**Work instruction:** Count, in the listing that follows, every line containing the word "agent". Give the number by itself.

**Materials provided:**
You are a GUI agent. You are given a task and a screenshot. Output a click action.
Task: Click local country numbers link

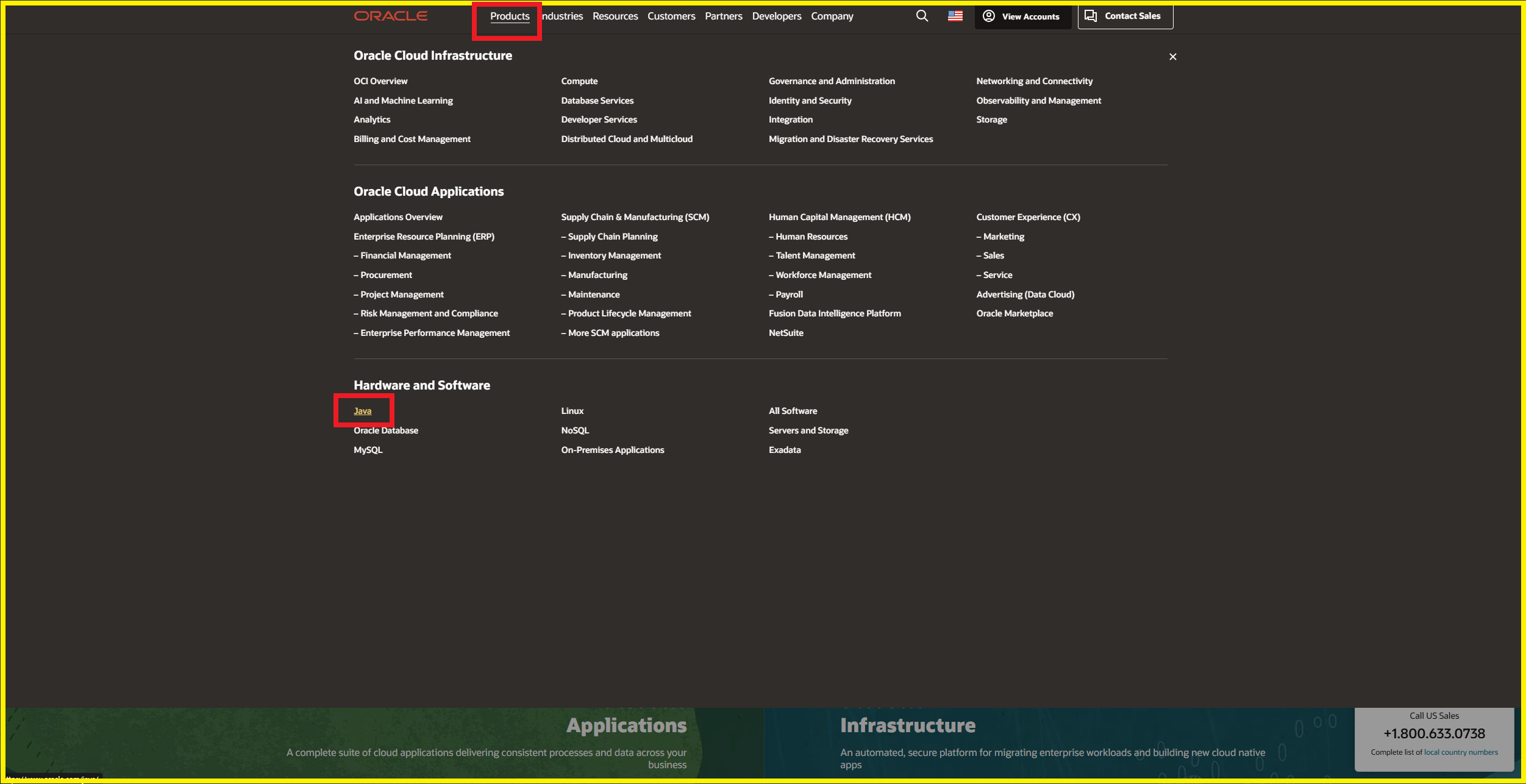[1460, 752]
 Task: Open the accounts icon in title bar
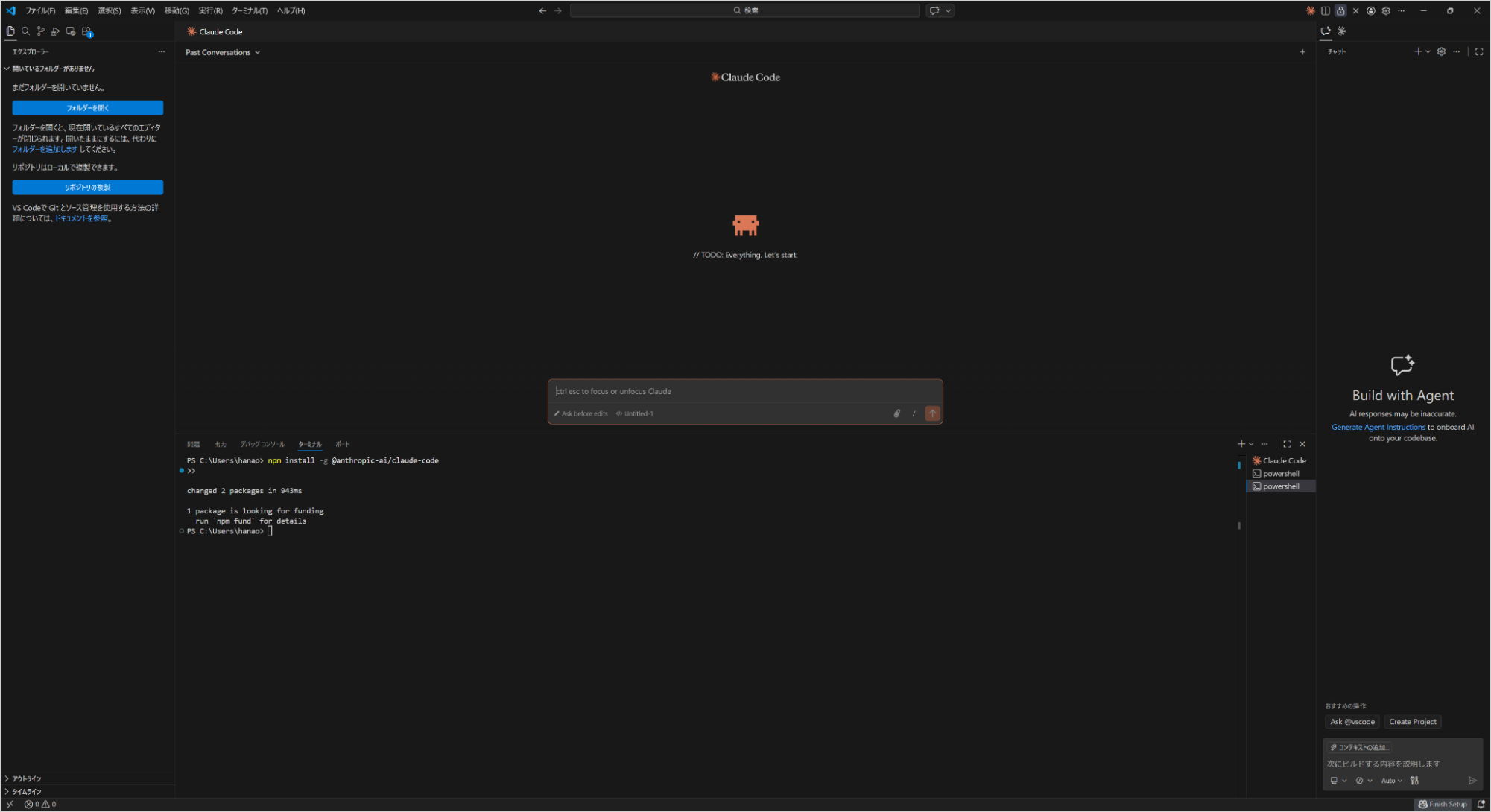coord(1370,10)
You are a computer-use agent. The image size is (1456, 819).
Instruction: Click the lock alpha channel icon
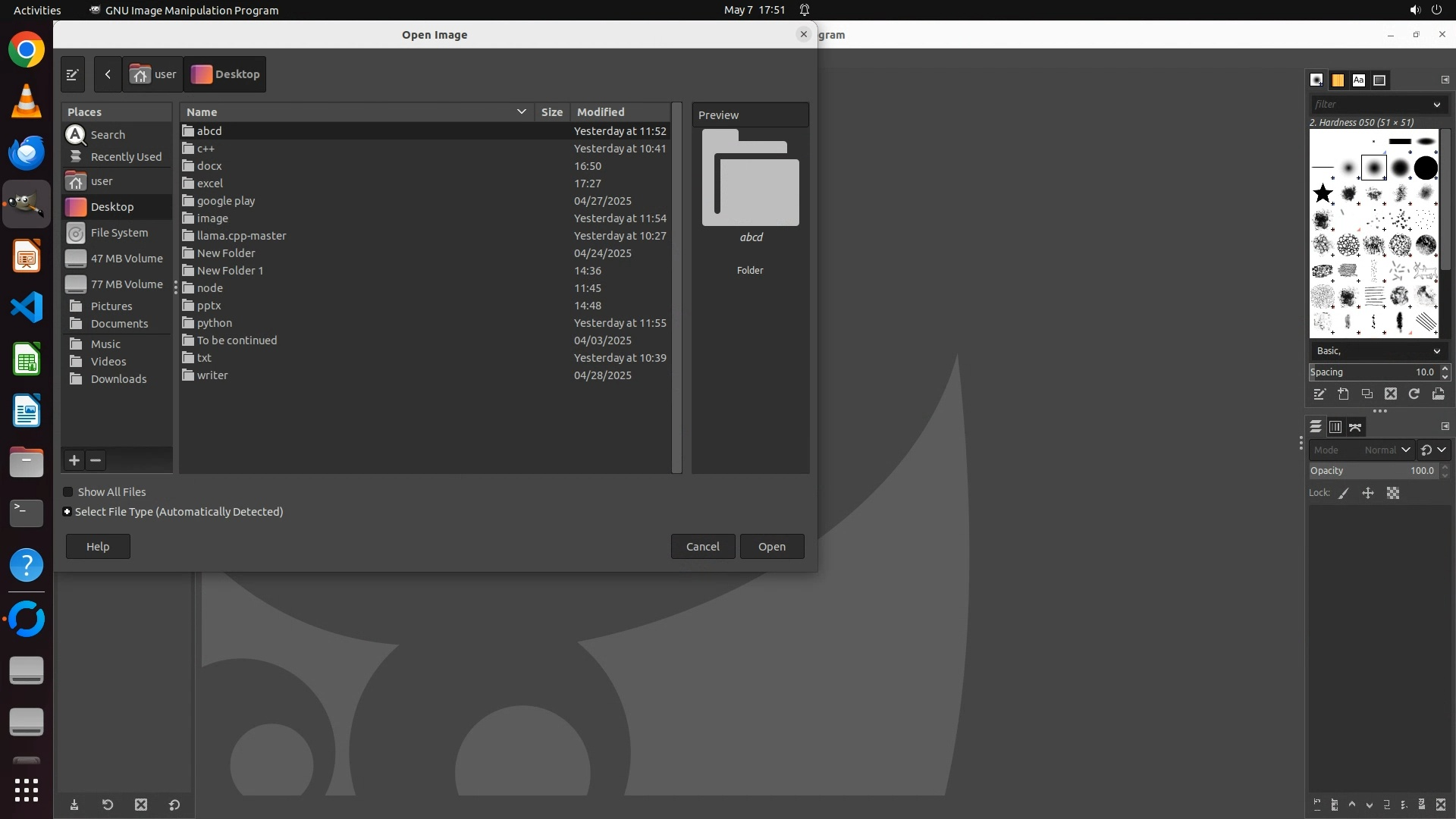tap(1393, 493)
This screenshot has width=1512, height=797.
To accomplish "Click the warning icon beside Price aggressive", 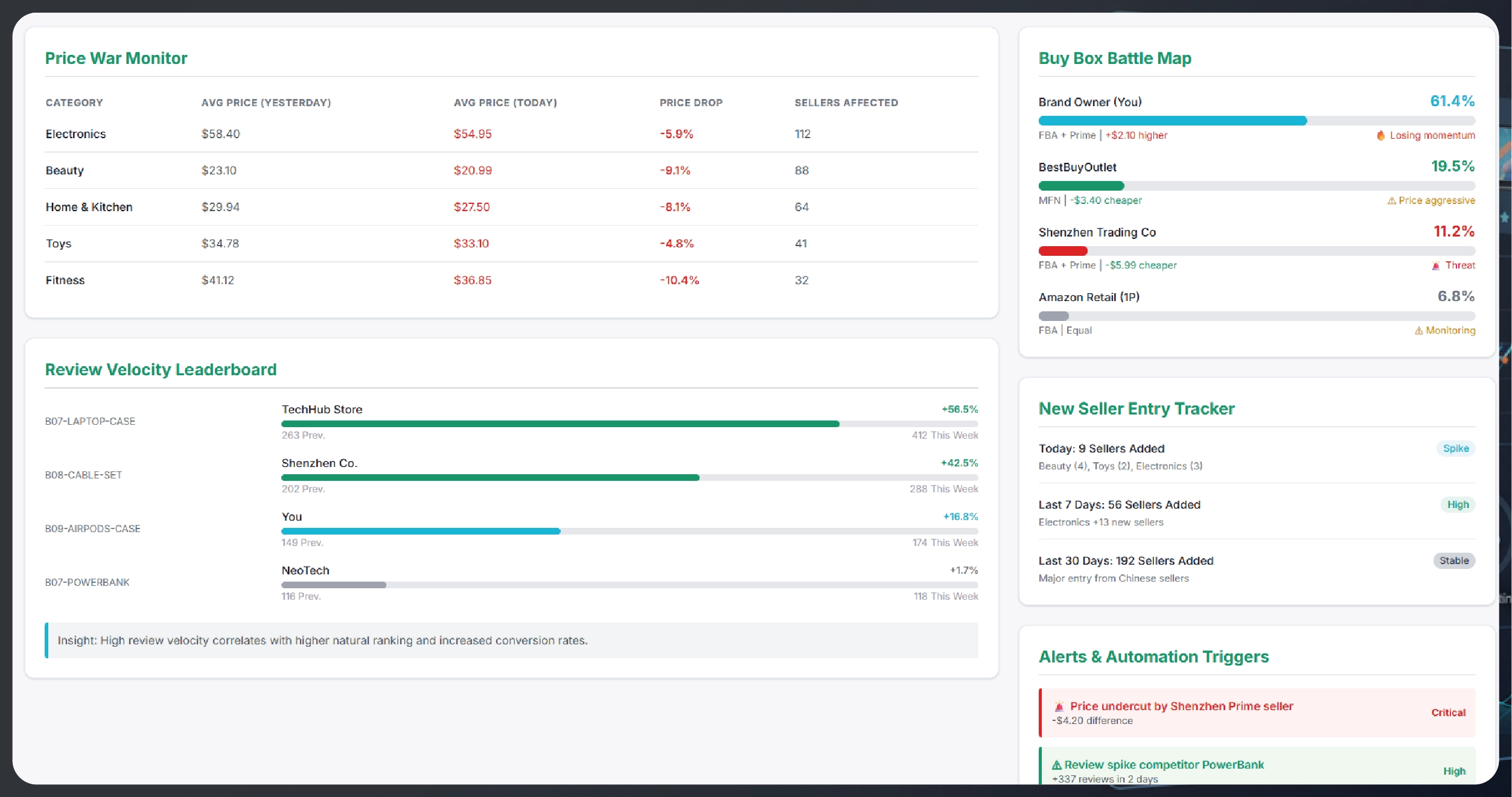I will point(1391,200).
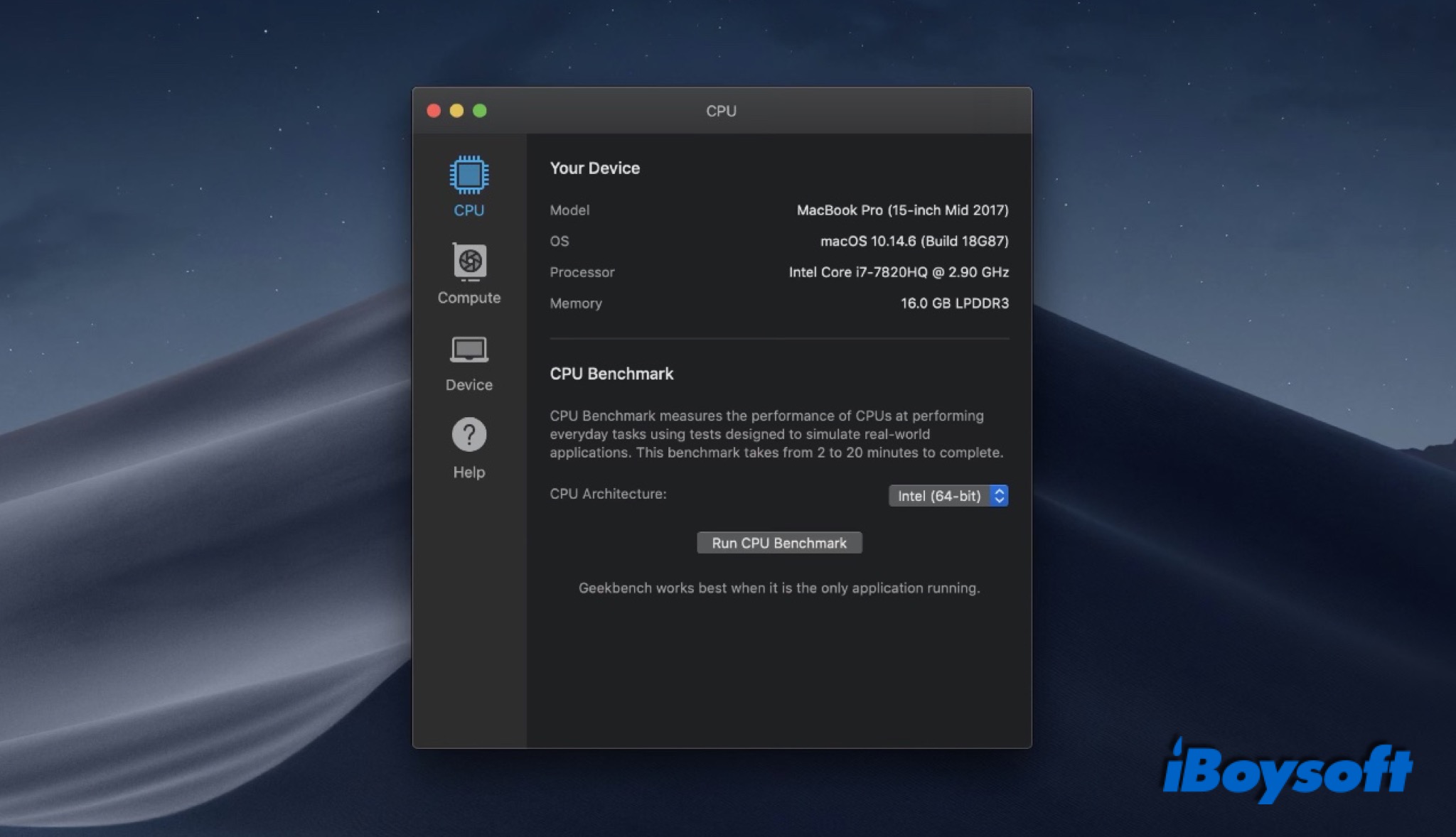Click the macOS 10.14.6 OS value
Viewport: 1456px width, 837px height.
(914, 241)
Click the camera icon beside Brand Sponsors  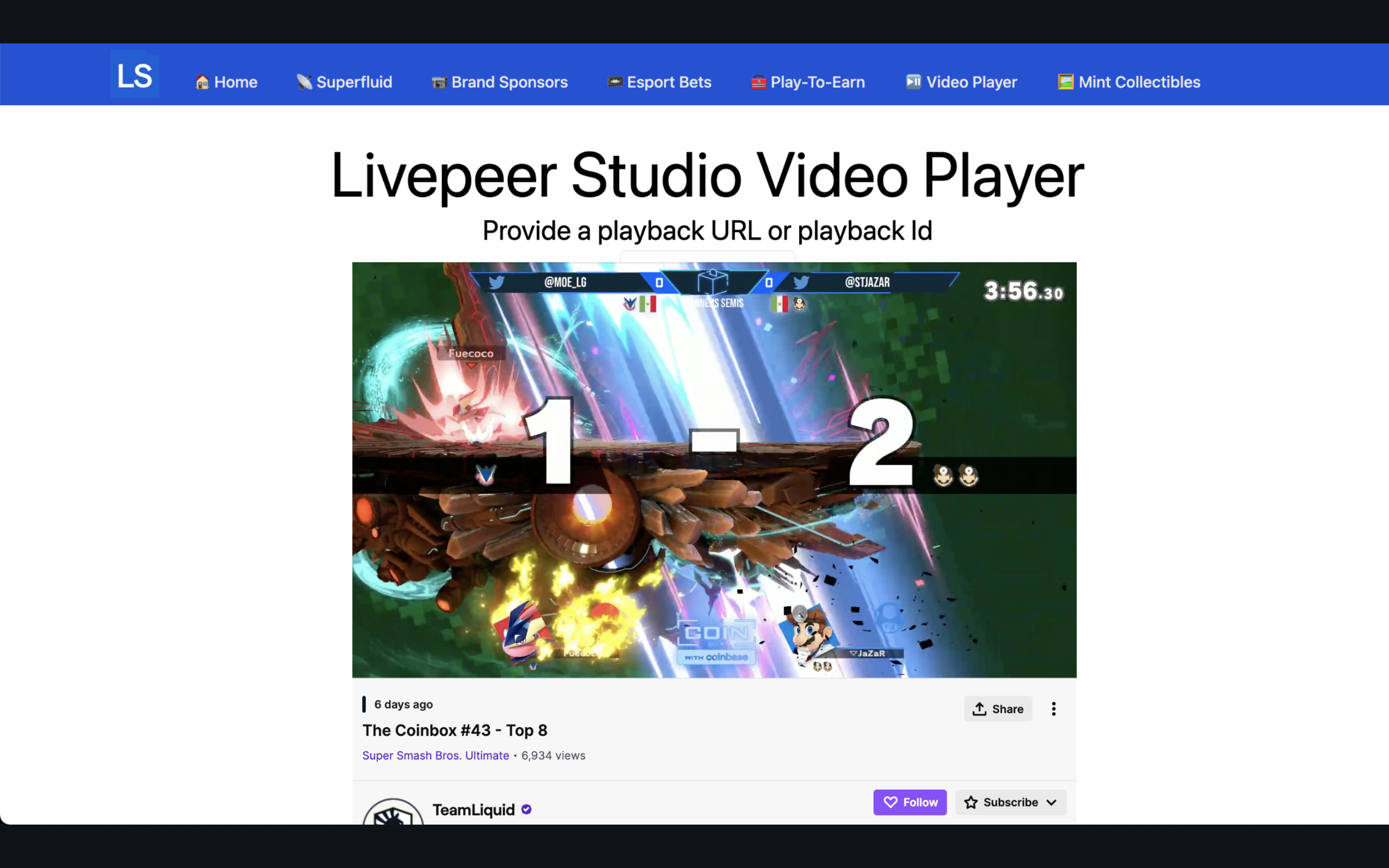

**Reply:** 2